### Entries provided
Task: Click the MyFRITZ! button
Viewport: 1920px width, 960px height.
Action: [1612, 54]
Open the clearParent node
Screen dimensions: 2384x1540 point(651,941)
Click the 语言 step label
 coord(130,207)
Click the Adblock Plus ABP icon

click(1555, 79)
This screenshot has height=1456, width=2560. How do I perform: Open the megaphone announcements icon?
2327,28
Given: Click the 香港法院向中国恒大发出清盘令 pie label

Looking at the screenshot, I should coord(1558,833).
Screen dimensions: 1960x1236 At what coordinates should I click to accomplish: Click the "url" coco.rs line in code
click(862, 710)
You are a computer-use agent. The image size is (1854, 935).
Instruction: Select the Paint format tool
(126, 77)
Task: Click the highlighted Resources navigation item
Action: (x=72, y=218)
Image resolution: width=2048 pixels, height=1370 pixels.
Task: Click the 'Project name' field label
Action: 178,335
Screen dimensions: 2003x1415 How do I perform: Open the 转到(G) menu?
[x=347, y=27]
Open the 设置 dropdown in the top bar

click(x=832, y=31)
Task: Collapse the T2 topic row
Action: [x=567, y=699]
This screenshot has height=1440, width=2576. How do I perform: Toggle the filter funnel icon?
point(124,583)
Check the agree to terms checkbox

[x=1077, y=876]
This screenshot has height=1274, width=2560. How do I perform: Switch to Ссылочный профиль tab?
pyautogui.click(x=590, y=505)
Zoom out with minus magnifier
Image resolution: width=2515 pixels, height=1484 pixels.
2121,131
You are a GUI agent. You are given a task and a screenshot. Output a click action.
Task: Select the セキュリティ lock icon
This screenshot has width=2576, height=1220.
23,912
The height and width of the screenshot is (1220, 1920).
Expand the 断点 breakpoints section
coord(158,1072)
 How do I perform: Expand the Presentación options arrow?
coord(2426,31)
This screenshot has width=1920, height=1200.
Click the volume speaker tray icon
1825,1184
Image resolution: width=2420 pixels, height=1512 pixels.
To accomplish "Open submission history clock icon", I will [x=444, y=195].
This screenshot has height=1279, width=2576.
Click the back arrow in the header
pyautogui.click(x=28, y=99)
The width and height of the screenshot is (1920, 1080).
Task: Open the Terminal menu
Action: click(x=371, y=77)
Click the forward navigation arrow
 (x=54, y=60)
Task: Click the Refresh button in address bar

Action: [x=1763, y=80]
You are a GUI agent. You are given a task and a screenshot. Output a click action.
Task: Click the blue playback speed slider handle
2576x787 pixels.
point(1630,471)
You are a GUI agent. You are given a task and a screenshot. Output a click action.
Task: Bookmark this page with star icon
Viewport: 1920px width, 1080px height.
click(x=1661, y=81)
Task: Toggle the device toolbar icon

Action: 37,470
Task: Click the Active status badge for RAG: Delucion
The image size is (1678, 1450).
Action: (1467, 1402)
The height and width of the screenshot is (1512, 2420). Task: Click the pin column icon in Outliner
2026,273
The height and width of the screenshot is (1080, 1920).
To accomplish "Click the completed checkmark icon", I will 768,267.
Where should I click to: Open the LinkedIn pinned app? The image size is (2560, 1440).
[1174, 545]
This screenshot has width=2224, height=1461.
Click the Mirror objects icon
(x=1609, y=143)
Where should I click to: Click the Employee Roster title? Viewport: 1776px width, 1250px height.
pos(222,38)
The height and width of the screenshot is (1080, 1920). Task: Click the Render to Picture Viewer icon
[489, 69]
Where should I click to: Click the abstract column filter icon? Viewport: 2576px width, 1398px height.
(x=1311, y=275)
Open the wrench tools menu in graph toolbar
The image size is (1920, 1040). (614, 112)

### What the exercise asks
Of the entries above, repeat exactly the lines from the line with "Screen dimensions: 1960x1236" through the line with "The height and width of the screenshot is (1220, 1920).", both of them included.

### Result for this exercise
Screen dimensions: 1960x1236 At what coordinates should I click to accomplish: Click the "url" coco.rs line in code
click(862, 710)
You are a computer-use agent. The image size is (1854, 935).
Instruction: Select the Paint format tool
(126, 77)
Task: Click the highlighted Resources navigation item
Action: (x=72, y=218)
Image resolution: width=2048 pixels, height=1370 pixels.
Task: Click the 'Project name' field label
Action: 178,335
Screen dimensions: 2003x1415 How do I perform: Open the 转到(G) menu?
[x=347, y=27]
Open the 设置 dropdown in the top bar

click(x=832, y=31)
Task: Collapse the T2 topic row
Action: [x=567, y=699]
This screenshot has height=1440, width=2576. How do I perform: Toggle the filter funnel icon?
point(124,583)
Check the agree to terms checkbox

[x=1077, y=876]
This screenshot has height=1274, width=2560. How do I perform: Switch to Ссылочный профиль tab?
pyautogui.click(x=590, y=505)
Zoom out with minus magnifier
Image resolution: width=2515 pixels, height=1484 pixels.
2121,131
You are a GUI agent. You are given a task and a screenshot. Output a click action.
Task: Select the セキュリティ lock icon
This screenshot has width=2576, height=1220.
23,912
The height and width of the screenshot is (1220, 1920).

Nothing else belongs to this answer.